Ślizgon został sam, siedząc w tym samym fotelu. Obejrzał zdjęcia, zgrzytając zębami. Zrobiło mu się żal Rose, że zadawała się z takim typkiem. Naprawdę… ją polubił. Wcisnął fotografie z powrotem do koperty i spojrzał na drzwi dormitorium chłopców z drugiego rocznika. Zastanawiał się, kiedy Milton zdążył zrobić te zdjęcia? Do obiadu bywał na lekcjach, później spał prawie cały czas. Naprawdę zadziwiające było to, jak on znajdował czas na wszystkie pozostałe obowiązki.

*

Po dziesięciu minutach ich przerwa się skończyła. Na środek sali wyszedł Drake, z szerokim uśmiechem, żując następną wykałaczkę.
- Losowanie czas zacząć – powiedział na tyle głośno, by każdy mógł go usłyszeć. Wyjął spod szaty różdżkę i począł zataczać nią koła. Z różdżki posypały się iskry, tworzące pomarańczową spiralę, z której powoli wyłaniała się duża muszla. Drake uśmiechnął się jakby drapieżnie i stuknął różdżką w małża. Po chwili muszla otwarła się i z głośnym beknięciem, które – oczywiście – uczniowie przywitali z chichotem, wypluła z siebie perłę wielkości Złotego Znicza.
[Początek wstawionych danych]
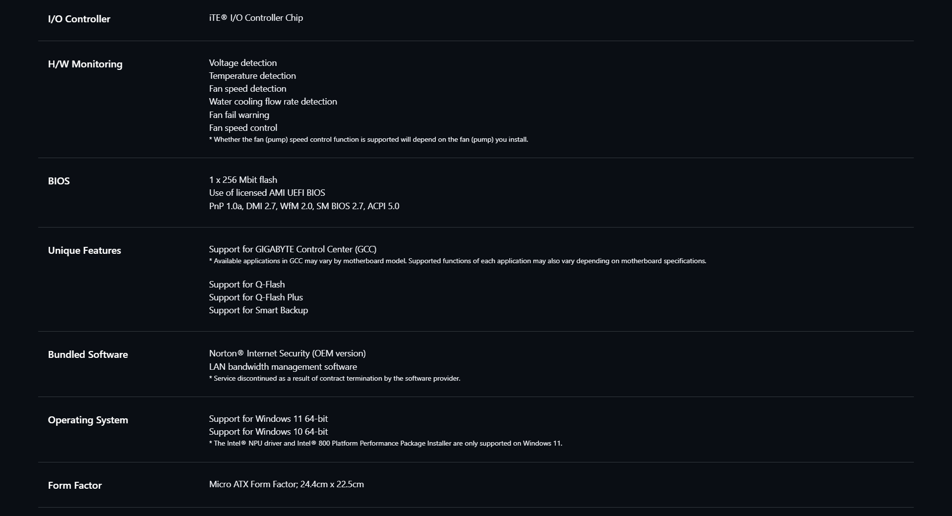952x516 pixels.
Task: Click Support for GIGABYTE Control Center line
Action: click(293, 249)

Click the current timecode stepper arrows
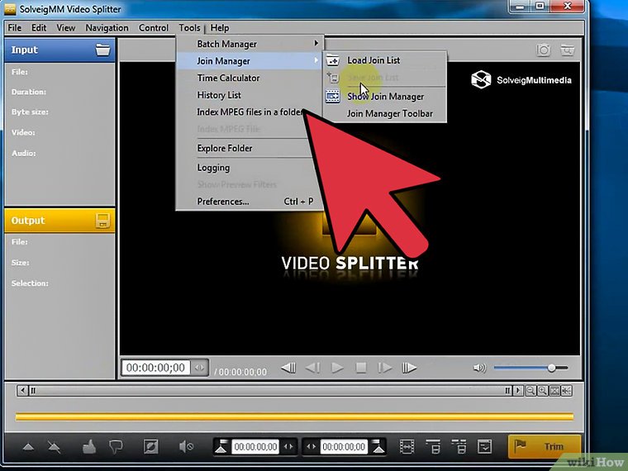coord(199,368)
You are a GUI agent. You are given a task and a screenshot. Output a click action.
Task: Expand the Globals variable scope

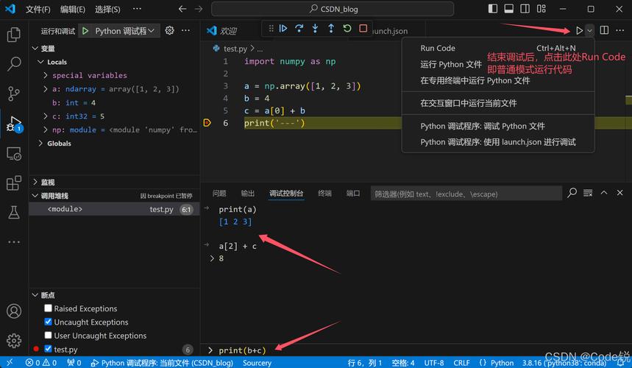click(40, 144)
Mężczyzna sprawnym ruchem schwycił ją, zanim spadła na podłogę i przystawił do oczu. Z tej odległości nikt nie mógł zobaczyć, czemu przygląda się profesor, jednak po chwili było już wiadomo, co go tak zainteresowało. Wykrzyknął bowiem:
- Elizabeth Morrison i Francis Lumiere. – Blondynka spojrzała na swoich towarzyszy. Nikt nie spodziewał się, że to ona pójdzie jako pierwsza. Pobladła i chyba nie do końca wiedziała, co tak naprawdę się działo. Rose poklepała ją po ramieniu i uspokoiła krótkim: Dasz radę. Dziewczyna uśmiechnęła się nikło i ruszyła w stronę schodów. Jej wzrok bezwiednie powędrował naprzeciw, wyłapując maszerującego w jej kierunku chłopaka. Był wysoki i barczysty, z ciemnymi włosami, których grzywka wpadała mu do oczu.
- Oprócz zaklęć niewybaczalnych, wszystkie chwyty dozwolone – powiedział Drake, stając między nimi. Elizabeth musiała zadrzeć wyżej głowę, by móc spojrzeć w ciemne jak węgle oczy swojego przeciwnika. Uśmiechnął się do niej przyjaźnie. Odwzajemniła ten gest, jednocześnie myśląc, że może nie będzie tak źle i francuz jej nie zmasakruje. Profesor nakazał ustawić im się w odległości dwudziestu kroków od siebie, po czym dał sygnał, by wyjąć różdżki.

Najpierw go rozbroję, a później zatrzymam drętwotą. Nie będzie mógł się ruszyć, więc nie będzie mógł rzucić zaklęcia. Wygram ten pojedynek w dwie minuty. Tylko te punkty… Może trzeba to pociągnąć i użyć większej ilości zaklęć, żeby dostać więcej punktów?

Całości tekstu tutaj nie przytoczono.